Of course the Whedonverse isn’t a flawless reality. There’s a moment in Thor 2 when a funeral barge sails over an Asgardian waterfall and hangs there a moment before dropping—a little like Wile E. Coyote after sprinting past the edge of a canyon. It would be pointless to criticize a Road Runner cartoon for its failure to follow basic laws of physics. And the same is true of Thor: the Dark World and the laws of plotting.

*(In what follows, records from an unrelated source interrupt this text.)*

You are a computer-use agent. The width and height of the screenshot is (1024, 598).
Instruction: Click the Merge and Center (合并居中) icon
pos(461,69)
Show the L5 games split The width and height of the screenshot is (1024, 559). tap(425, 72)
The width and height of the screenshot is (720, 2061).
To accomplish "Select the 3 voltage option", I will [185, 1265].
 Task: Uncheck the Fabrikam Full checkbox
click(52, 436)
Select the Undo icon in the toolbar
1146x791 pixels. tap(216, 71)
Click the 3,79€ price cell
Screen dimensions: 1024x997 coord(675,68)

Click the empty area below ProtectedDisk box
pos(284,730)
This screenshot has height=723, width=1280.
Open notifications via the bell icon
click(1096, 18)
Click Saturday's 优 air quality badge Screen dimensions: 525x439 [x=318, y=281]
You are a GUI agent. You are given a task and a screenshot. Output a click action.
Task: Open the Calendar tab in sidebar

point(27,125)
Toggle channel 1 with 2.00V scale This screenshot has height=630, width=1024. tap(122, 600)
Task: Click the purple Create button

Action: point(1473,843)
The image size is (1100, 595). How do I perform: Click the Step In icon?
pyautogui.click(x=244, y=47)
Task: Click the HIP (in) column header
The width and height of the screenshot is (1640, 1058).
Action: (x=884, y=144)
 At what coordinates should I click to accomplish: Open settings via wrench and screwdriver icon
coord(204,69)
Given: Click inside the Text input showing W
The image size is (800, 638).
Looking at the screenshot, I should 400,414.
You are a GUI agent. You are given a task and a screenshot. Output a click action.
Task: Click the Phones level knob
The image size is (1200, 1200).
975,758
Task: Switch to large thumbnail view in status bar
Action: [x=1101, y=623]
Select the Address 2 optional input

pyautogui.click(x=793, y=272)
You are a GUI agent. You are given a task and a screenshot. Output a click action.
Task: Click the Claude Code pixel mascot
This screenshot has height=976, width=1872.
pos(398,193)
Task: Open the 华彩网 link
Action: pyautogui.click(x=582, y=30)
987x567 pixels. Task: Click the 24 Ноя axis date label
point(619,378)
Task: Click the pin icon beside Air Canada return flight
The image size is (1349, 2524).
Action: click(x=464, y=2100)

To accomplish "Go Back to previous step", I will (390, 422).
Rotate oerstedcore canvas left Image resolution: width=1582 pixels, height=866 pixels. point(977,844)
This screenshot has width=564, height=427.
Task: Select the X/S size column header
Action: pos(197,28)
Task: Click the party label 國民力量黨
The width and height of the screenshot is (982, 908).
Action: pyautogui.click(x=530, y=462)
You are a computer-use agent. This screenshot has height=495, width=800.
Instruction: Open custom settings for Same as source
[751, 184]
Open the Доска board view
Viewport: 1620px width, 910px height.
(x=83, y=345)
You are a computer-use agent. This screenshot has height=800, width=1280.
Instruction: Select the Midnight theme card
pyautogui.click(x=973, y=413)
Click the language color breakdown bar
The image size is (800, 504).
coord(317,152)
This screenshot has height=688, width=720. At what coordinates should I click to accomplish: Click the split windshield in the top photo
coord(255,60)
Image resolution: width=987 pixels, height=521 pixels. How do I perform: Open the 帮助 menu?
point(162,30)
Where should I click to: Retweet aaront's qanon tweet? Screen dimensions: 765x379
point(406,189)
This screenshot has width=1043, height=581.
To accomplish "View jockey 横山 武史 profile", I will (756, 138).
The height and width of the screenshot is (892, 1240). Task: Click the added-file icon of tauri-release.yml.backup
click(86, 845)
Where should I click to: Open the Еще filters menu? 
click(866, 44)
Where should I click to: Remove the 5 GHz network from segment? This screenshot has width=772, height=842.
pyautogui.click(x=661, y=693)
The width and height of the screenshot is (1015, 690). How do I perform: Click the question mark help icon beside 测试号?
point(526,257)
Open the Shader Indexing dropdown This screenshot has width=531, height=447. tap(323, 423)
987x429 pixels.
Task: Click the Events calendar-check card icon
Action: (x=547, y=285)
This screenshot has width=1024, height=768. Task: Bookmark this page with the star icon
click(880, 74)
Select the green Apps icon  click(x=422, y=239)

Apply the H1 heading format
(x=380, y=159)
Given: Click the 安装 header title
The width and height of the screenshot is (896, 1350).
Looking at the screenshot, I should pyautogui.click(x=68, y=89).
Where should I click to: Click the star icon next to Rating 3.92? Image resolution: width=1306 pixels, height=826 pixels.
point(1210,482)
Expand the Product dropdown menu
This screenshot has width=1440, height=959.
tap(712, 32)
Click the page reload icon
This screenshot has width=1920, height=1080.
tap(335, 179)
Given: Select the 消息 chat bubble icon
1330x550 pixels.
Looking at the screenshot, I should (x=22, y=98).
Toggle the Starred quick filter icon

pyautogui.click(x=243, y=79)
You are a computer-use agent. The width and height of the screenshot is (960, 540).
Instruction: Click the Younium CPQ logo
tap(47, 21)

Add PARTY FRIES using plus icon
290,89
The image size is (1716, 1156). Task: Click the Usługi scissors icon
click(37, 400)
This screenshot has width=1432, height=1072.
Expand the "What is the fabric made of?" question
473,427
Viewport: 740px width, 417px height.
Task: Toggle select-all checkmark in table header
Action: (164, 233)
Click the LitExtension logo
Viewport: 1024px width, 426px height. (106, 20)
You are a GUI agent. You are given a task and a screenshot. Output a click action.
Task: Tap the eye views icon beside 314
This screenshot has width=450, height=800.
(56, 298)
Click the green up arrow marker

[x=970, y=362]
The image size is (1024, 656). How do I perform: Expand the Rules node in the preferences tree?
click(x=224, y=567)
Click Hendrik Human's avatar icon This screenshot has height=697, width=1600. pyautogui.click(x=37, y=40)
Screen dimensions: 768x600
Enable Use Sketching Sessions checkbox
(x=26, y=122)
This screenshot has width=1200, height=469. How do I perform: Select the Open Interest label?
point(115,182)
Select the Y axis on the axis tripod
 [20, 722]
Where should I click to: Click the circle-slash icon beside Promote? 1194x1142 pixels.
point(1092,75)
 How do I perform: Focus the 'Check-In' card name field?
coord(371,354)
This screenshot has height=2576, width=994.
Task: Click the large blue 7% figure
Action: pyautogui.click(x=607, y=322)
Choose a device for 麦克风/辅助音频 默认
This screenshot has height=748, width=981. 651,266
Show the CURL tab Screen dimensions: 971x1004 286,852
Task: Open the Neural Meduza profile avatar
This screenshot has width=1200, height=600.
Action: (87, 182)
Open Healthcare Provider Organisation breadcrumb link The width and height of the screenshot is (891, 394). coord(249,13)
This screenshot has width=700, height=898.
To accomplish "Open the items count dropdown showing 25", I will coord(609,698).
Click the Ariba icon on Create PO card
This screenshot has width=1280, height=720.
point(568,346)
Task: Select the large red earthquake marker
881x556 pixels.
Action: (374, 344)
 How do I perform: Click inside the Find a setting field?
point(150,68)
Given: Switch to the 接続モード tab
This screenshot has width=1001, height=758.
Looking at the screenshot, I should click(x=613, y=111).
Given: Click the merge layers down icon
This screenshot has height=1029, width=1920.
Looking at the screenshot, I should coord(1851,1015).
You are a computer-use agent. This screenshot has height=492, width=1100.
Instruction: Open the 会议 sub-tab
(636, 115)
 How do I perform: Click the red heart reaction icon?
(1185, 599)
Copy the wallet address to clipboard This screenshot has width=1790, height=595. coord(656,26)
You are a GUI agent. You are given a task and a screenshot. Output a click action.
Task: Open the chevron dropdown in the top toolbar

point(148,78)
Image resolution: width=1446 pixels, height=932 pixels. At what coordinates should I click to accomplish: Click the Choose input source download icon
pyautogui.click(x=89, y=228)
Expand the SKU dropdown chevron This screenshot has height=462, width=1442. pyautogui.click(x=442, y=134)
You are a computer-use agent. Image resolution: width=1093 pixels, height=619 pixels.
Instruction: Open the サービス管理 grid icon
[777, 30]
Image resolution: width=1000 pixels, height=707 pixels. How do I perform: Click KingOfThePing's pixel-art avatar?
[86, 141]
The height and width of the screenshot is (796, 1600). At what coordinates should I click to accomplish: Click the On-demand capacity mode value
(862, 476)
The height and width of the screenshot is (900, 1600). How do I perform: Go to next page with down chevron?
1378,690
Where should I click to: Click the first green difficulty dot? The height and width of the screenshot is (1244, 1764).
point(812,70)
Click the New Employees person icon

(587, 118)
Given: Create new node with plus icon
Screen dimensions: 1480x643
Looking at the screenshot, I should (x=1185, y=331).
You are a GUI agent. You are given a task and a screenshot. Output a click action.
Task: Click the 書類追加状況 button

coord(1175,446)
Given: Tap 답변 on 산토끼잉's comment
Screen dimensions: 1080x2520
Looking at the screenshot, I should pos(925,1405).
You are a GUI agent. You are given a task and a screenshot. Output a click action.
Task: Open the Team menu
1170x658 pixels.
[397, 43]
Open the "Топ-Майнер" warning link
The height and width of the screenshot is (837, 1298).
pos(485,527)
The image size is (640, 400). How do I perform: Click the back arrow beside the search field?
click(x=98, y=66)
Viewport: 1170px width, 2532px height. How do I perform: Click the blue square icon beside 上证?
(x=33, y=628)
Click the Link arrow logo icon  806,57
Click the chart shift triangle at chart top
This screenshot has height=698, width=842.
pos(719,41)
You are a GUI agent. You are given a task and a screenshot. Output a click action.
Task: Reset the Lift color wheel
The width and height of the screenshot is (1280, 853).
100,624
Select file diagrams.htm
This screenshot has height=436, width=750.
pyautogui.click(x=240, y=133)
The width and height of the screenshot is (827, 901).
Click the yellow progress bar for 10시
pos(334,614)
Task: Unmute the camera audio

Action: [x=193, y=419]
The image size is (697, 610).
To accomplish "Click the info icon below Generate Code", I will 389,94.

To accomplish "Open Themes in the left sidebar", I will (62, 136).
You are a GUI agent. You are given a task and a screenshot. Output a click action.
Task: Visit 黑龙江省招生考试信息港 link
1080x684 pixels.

The word “convenient” comes to mind, as does “inexplicable” and “far-fetched.” Director Alan Taylor is hoping we’ll be too busy enjoying ourselves to ask annoying questions like “How is it that a random convergence portal just happened to drop Thor’s girlfriend of all people into the exact spot where the Dark Elf’s reality-destroying superweapon has been hidden for millennia?” Comic worlds tend to cut corners. Do we really need to hear a ponderous explanation? Nolanland has plenty of those, and its’ still pockmarked with its own plot portals.
The Whedonverse—despite Whedon having literally majored in Women’s Studies—also can’t find much for Natalie Portman to do but look lovelorn and occasionally panic-stricken. This might be the result of the gender-challenged fabric of superhero reality, since DC can’t even turn a Wonder Woman screenplay penned by Joss Whedon into an actual movie. Apparently Hollywood executives think fanboys won’t buy tickets to see scantily-clad women in fight scenes. And yet the shirtless beefcake shot (Hemsworth provides a couple screamers) has become a staple of the genre (the clothing-challenged Stephen Amell flexes weekly on the CW’s Arrow).
This may or may not be why my wife surprised us both by saying she wanted to see the new Thor movie. I was so underwhelmed by the first that I was going to pass, but I’m glad she suggested it. I like dumb fun. I also like smart fun, but that combination has yet to Converge on a superhero universe. I’m hoping it won’t take a millennia.